A Toxina Botulínica foi uma das grandes aquisições em Medicina Estética no fim deste século. Ela está para a Medicina Estética atual como a penicilina para a Clínica Médica na época em foi descoberta. Por isso, a mídia transformou-a, quando bem indicada, num verdadeiro "milagre". No entanto, para que ela continue sendo esse milagre, deve ser muito bem indicada, os pacientes devem conhecer o seu potencial de melhora e suas limitações.
A técnica deve ser correta, caso contrário, deixará estigmas que a toda hora vemos em pessoas na rua ou televisão, como assimetria labial, sobrancelha arqueada demais(Testa Diabólica), desabamento de toda a região frontal(Sinal do Frankstein), rugas nasais (Sinal do coelhinho). É muito eficaz em rugas dinâmicas por hiperatividade dos músculos mímicos em pacientes jovens ou naqueles sem flacidez de pele.
Em rugas dinâmicas muito profundas o resultado é menor e não atua em rugas de envelhecimento intrínseco e do sol. É contra-indicada em rugas passivas(aquelas que existem mesmo quando a pessoa está séria), pois pode acentuar temporariamente a flacidez da região e a insatisfação destes pacientes atrapalharará a imagem da eficácia em outros pacientes nas quais seria ótimamente indicada.

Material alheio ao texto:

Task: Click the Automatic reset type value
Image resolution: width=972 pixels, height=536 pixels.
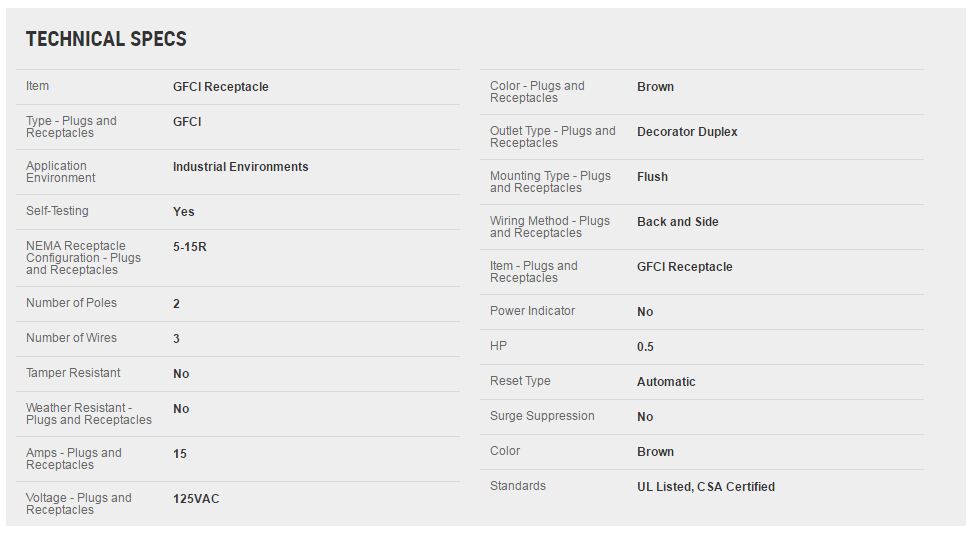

É um medicamento fantástico pela facilidade, por ser relativamente indolor e pelos resultados rápidos. É animador para os pacientes poderem se manter na ativa imediatamente após a aplicação, principalmente nos dias de hoje de tanto trabalho e poucas folgas.
O profissional que conheça em profundidade a anatomia da face, consegue melhorar paralisias faciais congênitas ou adquiridas , o que antes era um estigma dificílimo de tratar.
O futuro da toxina botulínica é muito grande, e o seu uso é limitado principalmente por nossa imaginação. A cada dia aparecem novas indicações do bom uso da toxina botulínica. Pesquisa-se hoje o uso de doses eficazes mínimas necessárias para o resultado estético final ficar cada vez mais natural.
As expectativas dos pacientes são principalmente com relação à ausência de resultados por presença de anticorpos, resultado final indesejado, aumento posterior da flacidez do local, paralisia excessiva , deixando-os com expressão muito congelada e sobre a duração dos resultados.
A resistência à toxina botulínica pode ocorrer, porém é rara. Essa resistência é devida a repetidas aplicações com doses relativamente altas, por isso devemos usar doses menores que 100 Unidades por vez, e deve-se evitar fazer muitos retoques.
Quando assim mesmo o paciente deixa de responder , mudamos a toxina botulínica ( no momento existem no mercado o Botox, o Dysport e a Toxina Chinesa).
Os pacientes sempre devem ser instruídos quanto a raros, mas possíveis efeitos colaterais. Só o fato de serem temporários, é uma grande segurança para nós que aplicamos e para nossos pacientes. Com a experiência e o uso em grupos musculares conhecidos, feito com perícia e em diluições menores, existem menos riscos destes efeitos ocorrerem.
A Ptose palpebral(queda da sobrancelha) angustia muito, mas felizmente dura pouco. Ocorre geralmente quando a aplicação é feita muito próximo à sobrancelha e há difusão da toxina na parte palpebral do orbicular e elevador da pálpebra superior. Evita-se a face muito congelada, totalmente sem expressão, usando-se doses adequadas e em músculos indicados.
A incontinência de saliva ocorre quando se injeta grandes doses da toxina simultaneamente nos lábios superiores e inferiores. A assimetria frontal ou labial é fácilmente corrigida injetando-se mais toxina no lado em que houve menor paralisia de grupos musculares.
Medo de Flacidez pós Toxina Botulínica Como novas terminações nervosas começam a ser formadas após 4 semanas, não existe o risco de flacidez. O que vemos na realidade é que, quando aplicamos a toxina em pacientes com muita flacidez, esta pode ser realçada, como a acentuação da bolsa ou olheiras nas pálpebras inferiores de pacientes que já tinham muita flacidez periorbital, antes mesmo de terem sido tratadas com toxina botulínica.
O bloqueio da toxina produz atrofia das fibras musculares durante 4 semanas pós injeção. Depois de 1 mês inicia-se a reativação muscular com formação de novas placas neuromotoras e o paciente voltará a apresentar algumas rugas ativas. É muito comum os pacientes voltarem várias vezes querendo mais retoques, por isso, devemos informá-los que, no primeiro mês,realmente não movimentará a área que foi tratada, mas, após 1 mês, começará a haver algum movimento, o que é normal e esperado. A duração do efeito paralisante da toxina varia para cada paciente, entre 4 a 6 meses.